Tudo, nos tempos modernos, depende da seriedade. Parece que o mundo foi vencido pelo virus hegeliano. Perdeu-se, com isto, a ponta crítica que lanceta as bobagens do Estado e dos civis, laicos ou religiosos. O homem, desde o século 18, cresceu em ciência e técnica, abafando o riso dos deuses e dos satíricos. O resultado encontra-se na tolice que aumenta em escala planetária, com seitas malucas e cultos aberrantes arrebanhando multidões.
No Brasil, vencem as cacofanias dos que enganam a piedade popular e vampirizam a crendice das massas. Nas Américas "pastores" berram sua intolerância na mídia, espalham superstição, intoxicam almas. No Oriente e na África, regimes teocráticos deformam seres humanos em nome de um Deus sanguinário. Na Europa, o "neo" nazismo promove o retorno dos energúmenos racistas, apressando a morte do pensamento.
Não se critica, nas rodas intelectuais, os milagreiros cujas anedotas fariam as delícias de Luciano, Rabelais, Erasmo, Voltaire, Diderot.
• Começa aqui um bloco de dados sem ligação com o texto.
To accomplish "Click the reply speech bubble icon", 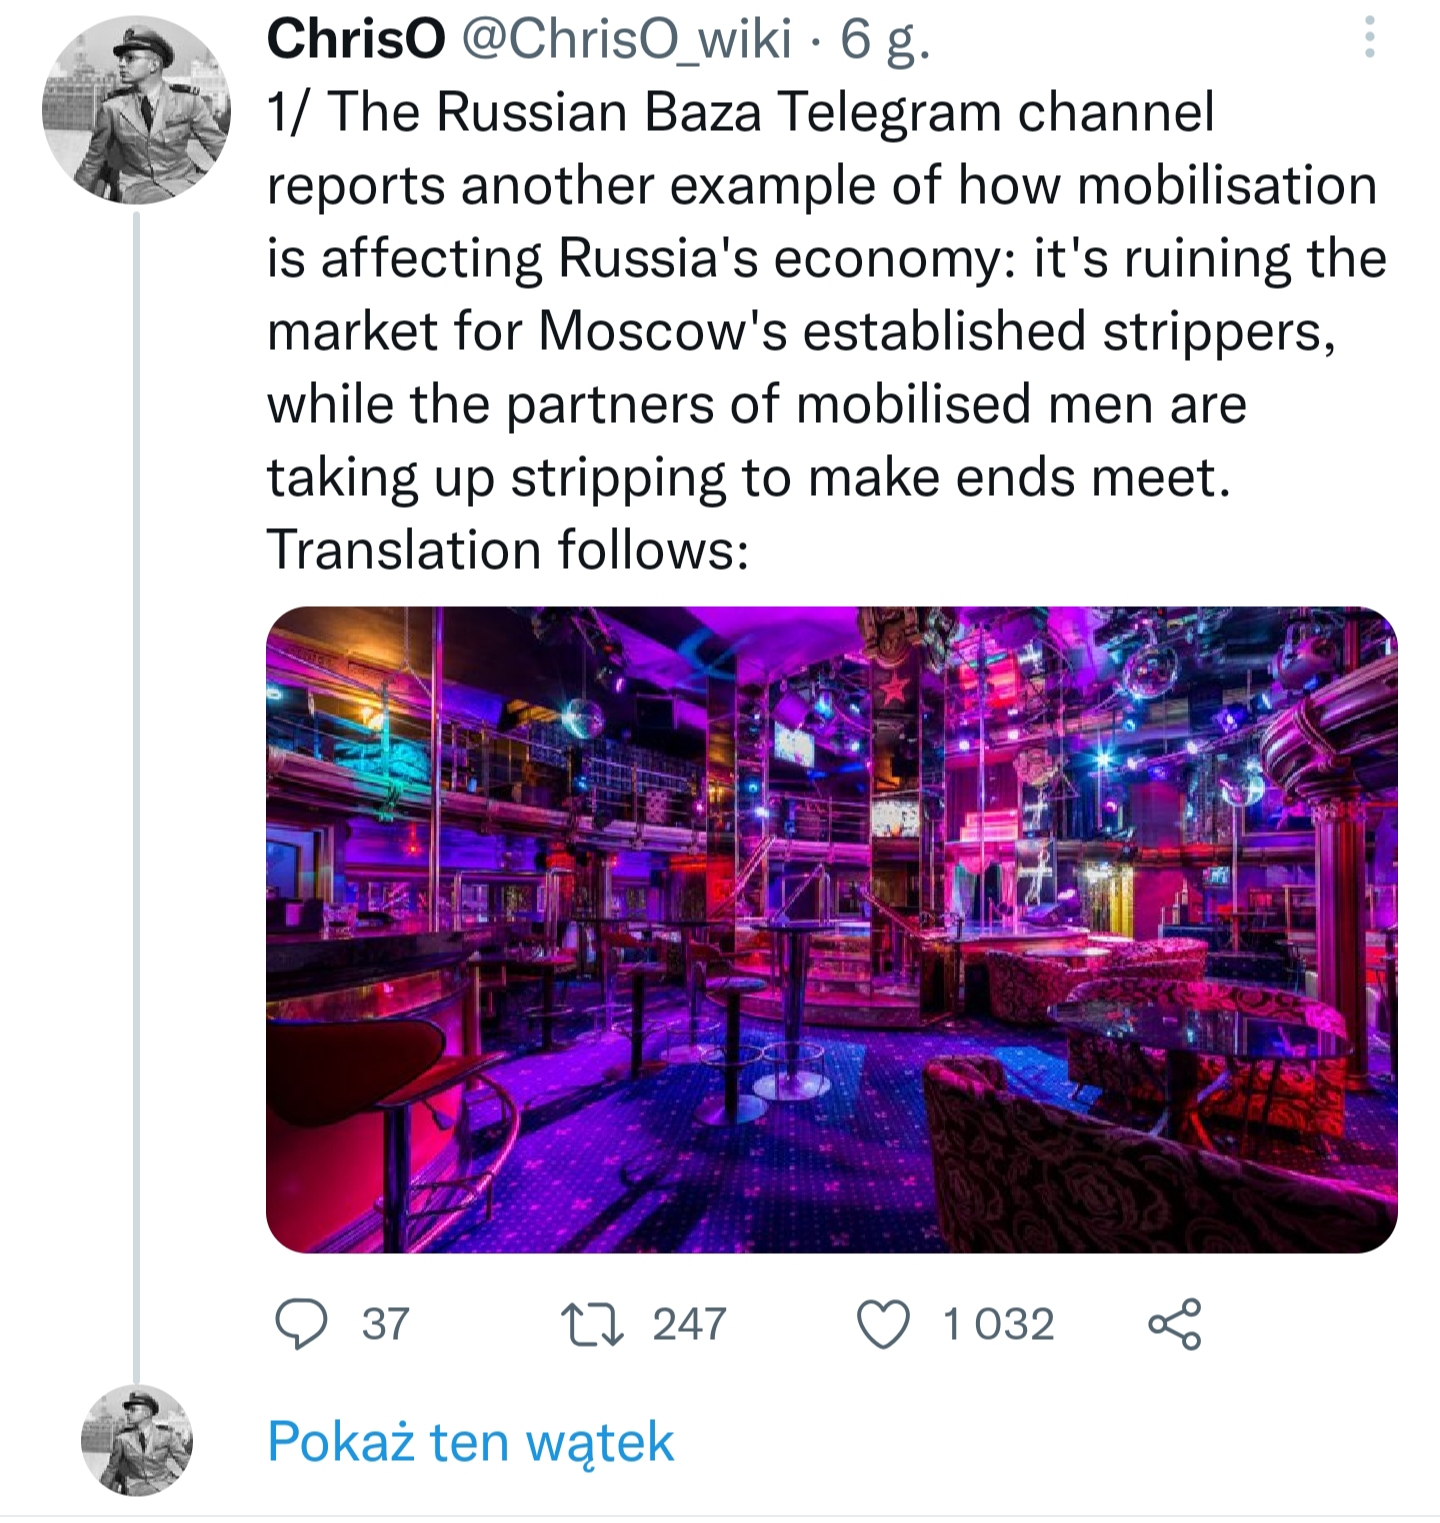I will (300, 1324).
Em plena São Paulo moderna já estão sendo vendidos, nos lucrativos escritórios das seitas, apartamentos paradisíacos. O seu preço aumenta se eles estiverem próximos à morada de Jesus Cristo. As chaves são entregues pelos "pastores" com honestidade, depois da fatura paga... Esta história, como a de Luciano, é verdadeira. Como é efetiva a ignorância em nosso país.
Aqui, as universidades são asfixiadas criminosamente pelos governos e astrólogos norteiam as mentes incultas. No Brasil, quem não acredita em milagre perde eleições. Urge purificar a fé pública e imprimir os iluministas franceses. Antes de escurecer os cérebros dos estudantes com o lero-lero irracionalista, ponha-se diante de seus olhos a saudável irreverência das Luzes, a razão satírica que atenua a loucura séria do fanatismo.